ФРАГМЕНТ СТРАНИЦЫ:
= = = = = = =

Однако эти социальные привычки сами по себе были недостаточно сильными, чтобы превратить однодневный бойкот в продолжительное движение. Несколько недель подряд Кинг не скрывал беспокойства, что решимость людей слабеет, и сомневался в «способности негритянского сообщества вести длительную борьбу».
Потом эти сомнения исчезли. Подобно тысячам других лидеров движений, Кинг переложил руководство борьбой на плечи своих последователей, преимущественно привив им новые привычки. Он привел в действие третью часть формулы движения, и бойкот превратился в саморегулирующуюся силу.
III
Летом 1979 года молодой белый студент семинарии, которому на момент ареста Розы Паркс исполнился всего один год, а теперь он только и делал, что размышлял, как прокормить растущую семью, повесил карту на стене своего дома в Техасе и начал рисовать круги вокруг крупных американских городов от Сиэтла до Майами.
Рик Уоррен был баптистским пастором. У него была беременная жена и меньше двух тысяч долларов на банковском счете. Он мечтал основать новую конгрегацию среди людей, которые еще не ходили в церковь, но понятия не имел, где лучше это сделать. «Я решил, что пойду в такое место, куда не захотели бы пойти мои товарищи по семинарии», — рассказывал он мне. Лето он провел в библиотеках за изучением данных переписи населения, телефонных справочников, карт и газетных статей. Жена уже была на девятом месяце беременности, поэтому через каждые несколько часов Уоррен бегал к телефону-автомату и звонил домой, чтобы убедиться, что роды еще не начались, а затем возвращался к стопкам материалов.

= = = = = = =

ИСХОДНЫЕ ЗАПИСИ:
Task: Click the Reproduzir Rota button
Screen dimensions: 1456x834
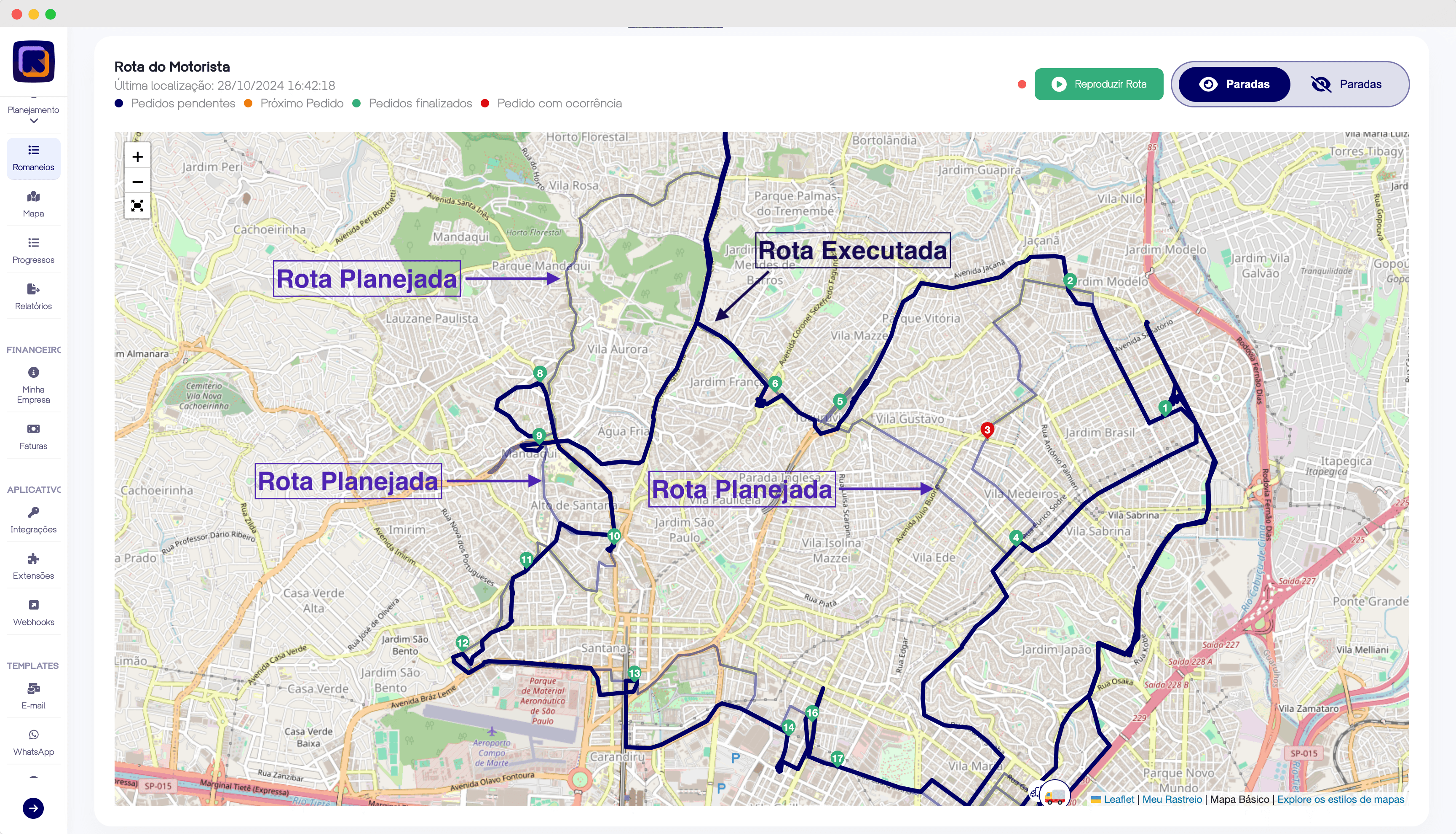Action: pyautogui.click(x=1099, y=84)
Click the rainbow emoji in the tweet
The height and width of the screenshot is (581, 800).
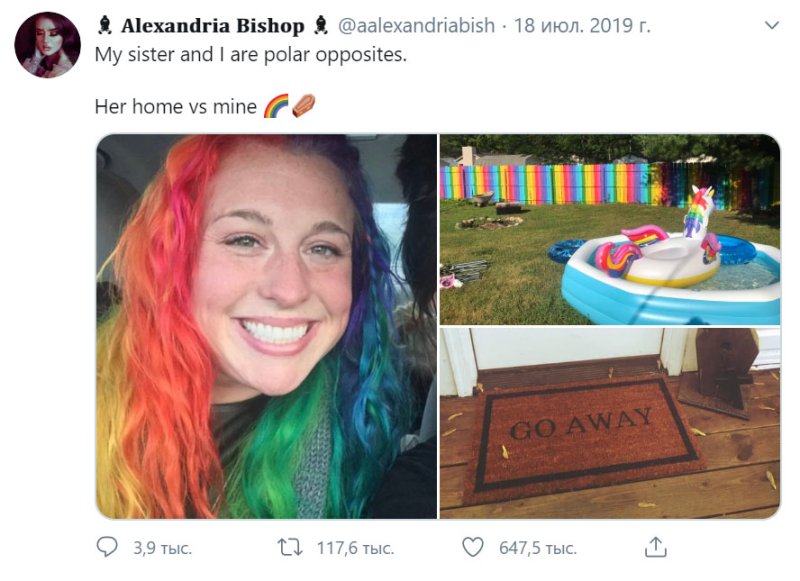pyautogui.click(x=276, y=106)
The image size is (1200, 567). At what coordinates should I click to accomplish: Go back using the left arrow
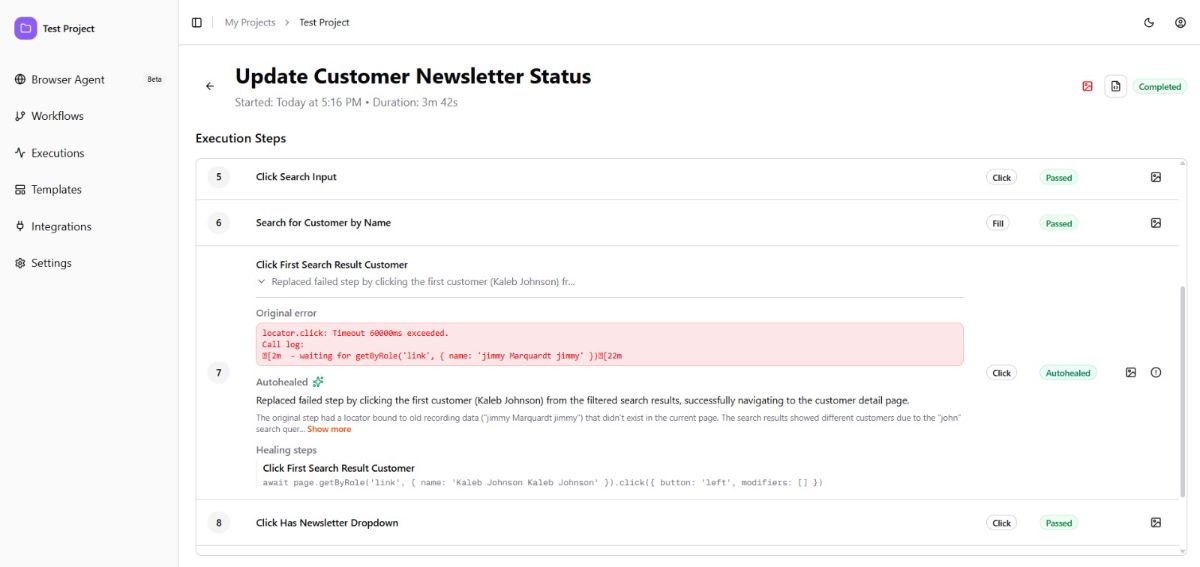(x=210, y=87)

= = = = = = =

СПИСОК ЗАДАНИЙ:
• a. Ответьте на вопросы по фрагменту о Кинге и Уоррене:
(i) В чем Кинг сомневался несколько недель подряд?
(ii) Сколько денег было на банковском счете у Рика Уоррена?
(iii) Где Уоррен повесил карту?
• b. Пожалуйста, перепишите в виде списка абзац фрагмента о Кинге и Уоррене, начинающийся словами «Рик Уоррен был баптистским пастором», сохранив его основные факты.
• c. Продолжите фрагмент о Кинге и Уоррене после его последнего предложения.

СПИСОК ОТВЕТОВ:
• a.
(i) В «способности негритянского сообщества вести длительную борьбу».
(ii) Меньше двух тысяч долларов.
(iii) На стене своего дома в Техасе.

• b.
- Рик Уоррен был баптистским пастором. Его жена была беременна, а на банковском счете у него было меньше двух тысяч долларов.
- Он мечтал основать новую конгрегацию среди людей, еще не ходивших в церковь, но не знал, где лучше это сделать.
- Он решил пойти туда, куда не захотели бы пойти его товарищи по семинарии.
- Лето он провел в библиотеках, изучая данные переписи населения, телефонные справочники, карты и газетные статьи.
- Жена была на девятом месяце, поэтому каждые несколько часов он звонил домой с телефона-автомата, чтобы убедиться, что роды еще не начались.

• c.
В один из дней Уоррен наткнулся на описание места под названием Сэддлбэк-Вэлли в округе Ориндж, Калифорния. В книге, которую читал Уоррен, говорилось, что это самый динамичный регион в самом динамичном округе в одном из самых динамичных штатов Америки. Там уже было несколько церквей, но ни одной достаточно крупной, чтобы вместить быстро растущее население. Заинтригованный Уоррен связался с религиозными лидерами Южной Калифорнии, которые рассказали, что многие местные жители считают себя христианами, но не ходят на службы. «В пыльном, тускло освещенном подвале университетской библиотеки я услышал глас Божий, который сказал: „Вот здесь ты заложишь церковь!“ — писал позже Уоррен. — С той минуты вопрос местоположения был решен».
Уоррен задумал основать приход из не посещающих церковь несколько лет назад, когда, будучи миссионером в Японии, нашел старый христианский журнал со статьей «Чем опасен этот человек?». Статья была посвящена Дональду Макгаврану, сомнительному инициатору строительства церквей в странах, где большинство населения не приняло христианства. Философия Макгаврана опиралась на указание миссионерам имитировать тактику других успешных движений — в том числе кампанию по борьбе за гражданские права — с помощью обращения к социальным привычкам людей. «Конечной целью должна быть христианизация всего материала, то есть людей, или большей их части, среди которых сохранилась социальная жизнь», — писал Макгавран в одной из своих книг. Только евангелист, помогающий людям «стать последователями Христа в рамках своих нормальных социальных отношений, имеет шанс освободить массы».
Эта статья, как и последующие книги Макгаврана, стала откровением для Рика Уоррена. Вот наконец человек, следующий разумной логике в теме, которая обычно покрыта пеленой чудес. Вот человек, который понимает, что религию необходимо, если так можно выразиться, рекламировать.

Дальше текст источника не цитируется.